Task statement >>
In the records below, find the line that contains "The width and" and the line that contains "Select the Nhập thông tin table cell". Set down exactly those lines and every line between them, and nothing more.

Information shown >>
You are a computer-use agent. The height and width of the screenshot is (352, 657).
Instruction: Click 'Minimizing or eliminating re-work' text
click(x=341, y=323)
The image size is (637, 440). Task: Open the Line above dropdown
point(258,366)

...

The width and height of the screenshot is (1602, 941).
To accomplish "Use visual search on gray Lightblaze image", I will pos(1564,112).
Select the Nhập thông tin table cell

Response for this exercise >>
The width and height of the screenshot is (1602, 941).
To accomplish "Use visual search on gray Lightblaze image", I will pos(1564,112).
Select the Nhập thông tin table cell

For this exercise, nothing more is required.